Growing studies suggest that the built-in environment in the neighborhood and its inhabitants are linked to the risk of developing chronic diseases such as heart disease, type 2 diabetes and certain types of cancer.
New American study and publication by researchers at the Grossman School of Medicine at New York State University JAMA Network Open, Argues that living in neighborhoods with more junk food restaurants regardless of region in the United States is linked to further risks of developing type 2 diabetes.
Research suggests that having access to more grocery stores may also protect against the risk of developing type 2 diabetes, especially in suburban and rural areas.

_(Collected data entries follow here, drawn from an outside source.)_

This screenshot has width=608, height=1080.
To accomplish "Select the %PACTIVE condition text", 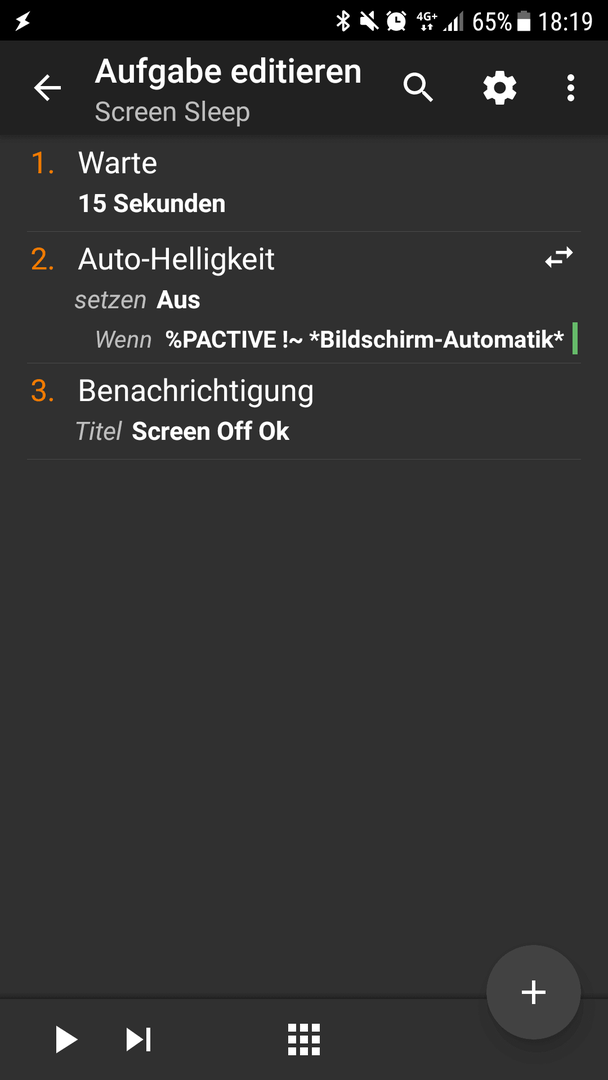I will tap(365, 339).
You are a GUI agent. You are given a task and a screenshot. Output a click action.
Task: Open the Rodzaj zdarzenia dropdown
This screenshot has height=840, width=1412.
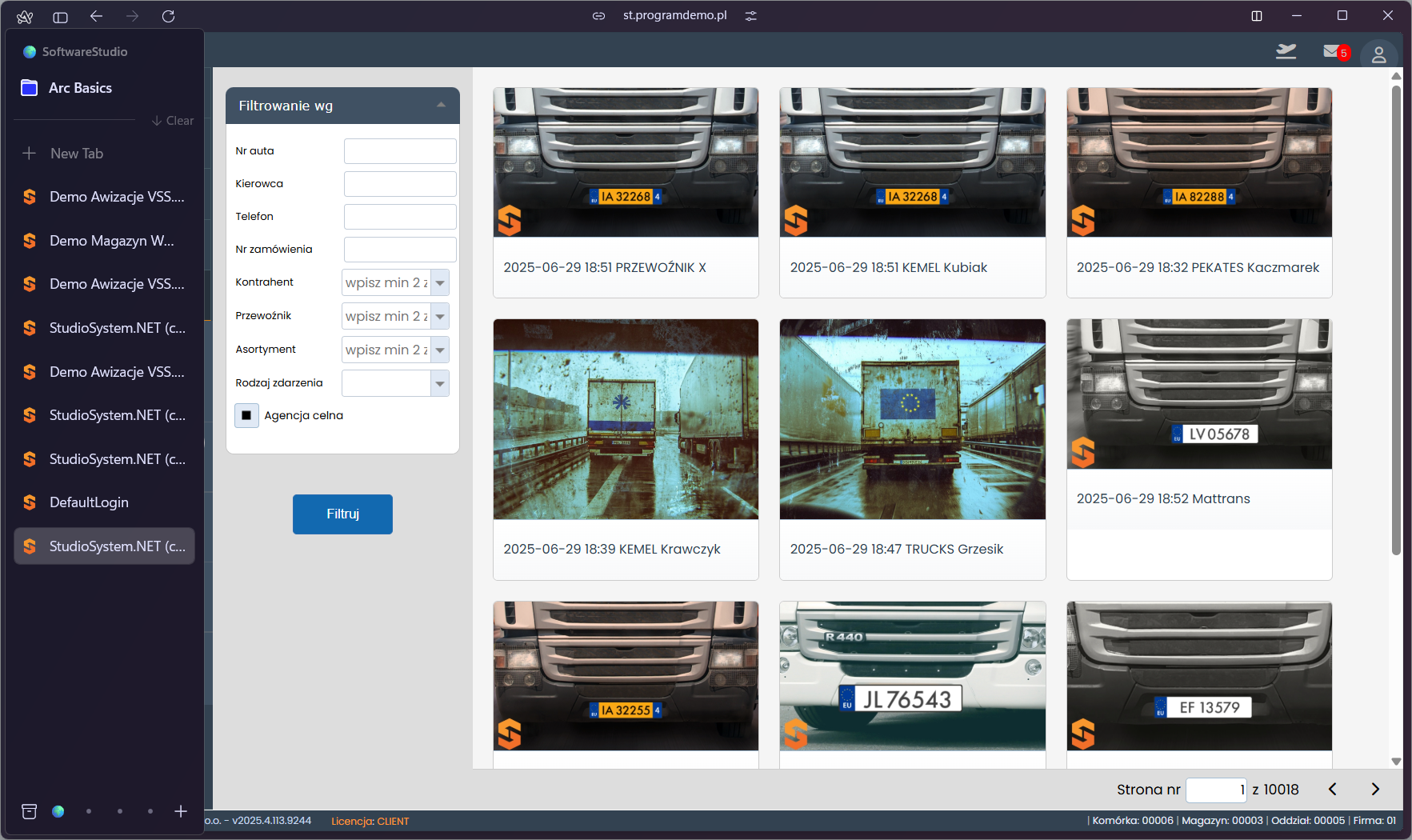click(x=440, y=384)
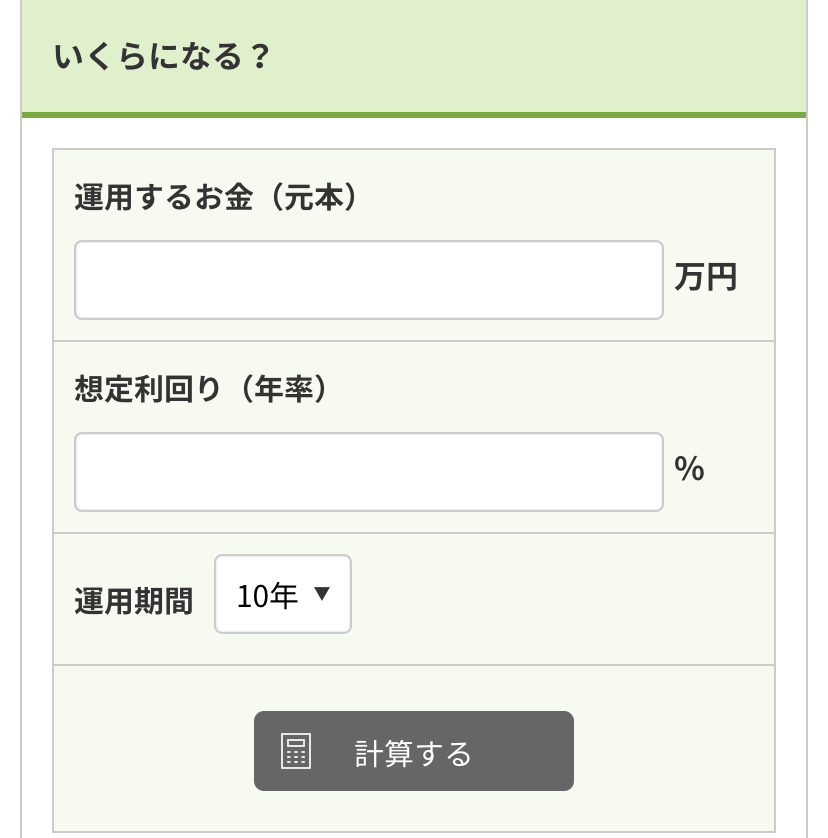Click inside the input box left of 万円

[x=369, y=280]
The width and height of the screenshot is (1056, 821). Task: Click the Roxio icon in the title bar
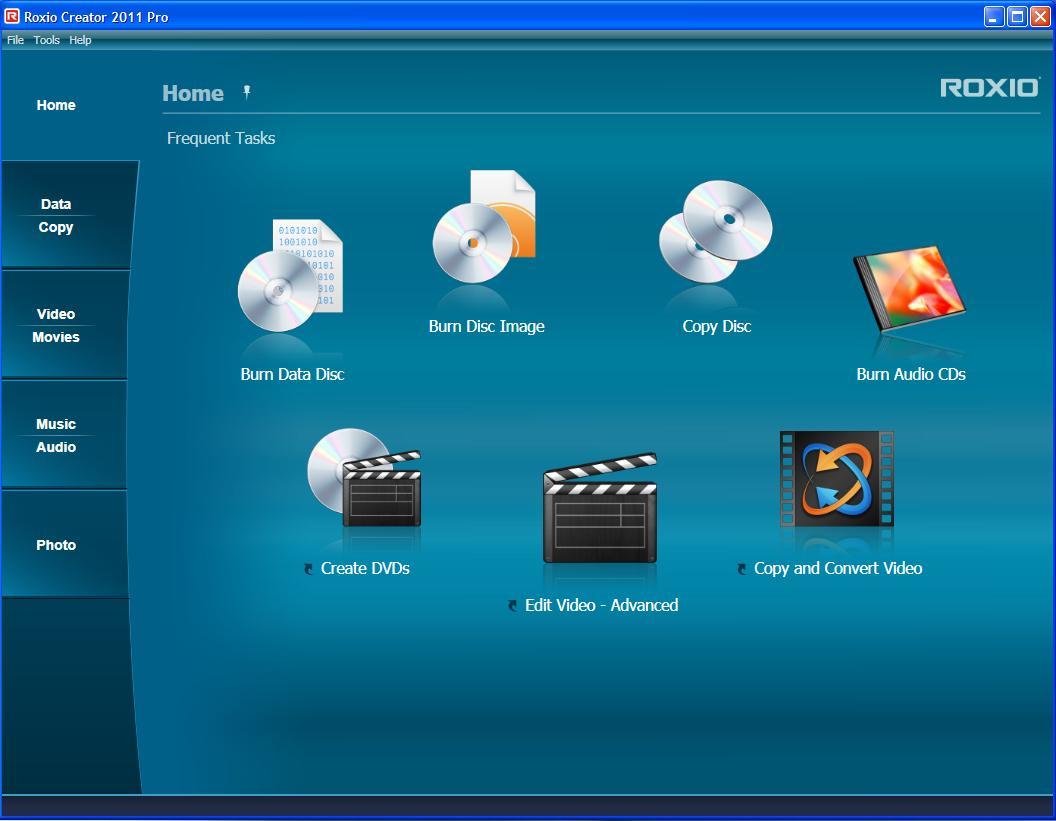[x=12, y=17]
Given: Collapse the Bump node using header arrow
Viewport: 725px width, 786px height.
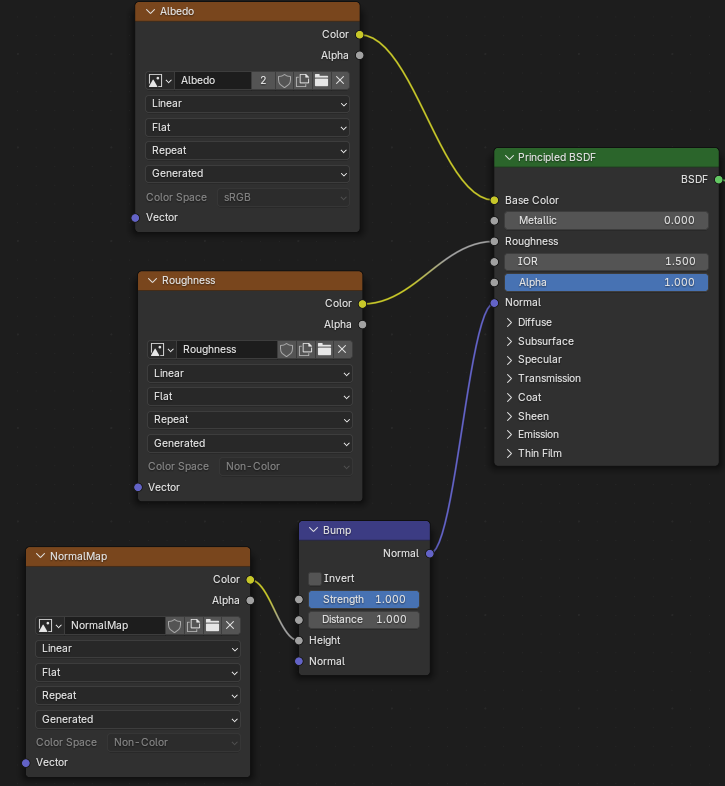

The study in question is based on data associated with more than 4 million American veterans; The researchers also counted junk food restaurants and grocery stores in relation to other places to find food. Experts say this is the first step in examining the relationship between four different types of neighborhoods (densely built, poorly constructed, suburban and rural) and on a hyperlocal and scale across the United States.
“Much of the work involved in examining the dietary environment and its relationship to chronic disease has taken place in very small or specific locations,” said Rania Kanchi, a researcher in the Department of Population Health at the University of New York. Longon and lead author of the study. “Our study is national and has enabled us to identify the types of communities in which people live, classify their food environment and observe what happens to them over time. Our ensemble size has made it possible to establish geographical generalizations that other studies have not been able to achieve.”
Veterans followed for five and a half years. During this period, 13.2% of the population suffers from type 2 diabetes. Men are more likely to develop the disease than women (13.6 and 8.2%). Non-Hispanic whites (12.9%), non-white Asians and Hispanics (12.8%), non-Hispanic adults are also at greater risk (16.9%) compared to the Pacific Islands (15%) and First Nations. (14.2%) people, including Alaskan natives.
In addition, 14.3% of veterans living in densely populated urban environments developed type 2 diabetes, while the proportion was lower among those living in suburban and small towns (12.6%).
The researchers concluded that the impact of the food environment on the incidence of type 2 diabetes varies with the urban density of communities, but does not vary according to different regions of the United States.
The more we learn about the relationship between the food environment and chronic diseases such as type 2 diabetes, the more policy makers can take action by improving the availability of healthy food options sold in restaurants and outlets. Food products or good food choices for residents can be promoted by creating better zoning laws, ”said Lorna Thorpe, professor and co-author of the study.
One of the limitations of the study, according to its authors, is that this work may not be fully generalized to a non-combatant population, as the latter are more likely to be men and suffer from health problems. Economic instability, than the civilian population. They are also at higher risk of developing disabilities, obesity and other chronic conditions.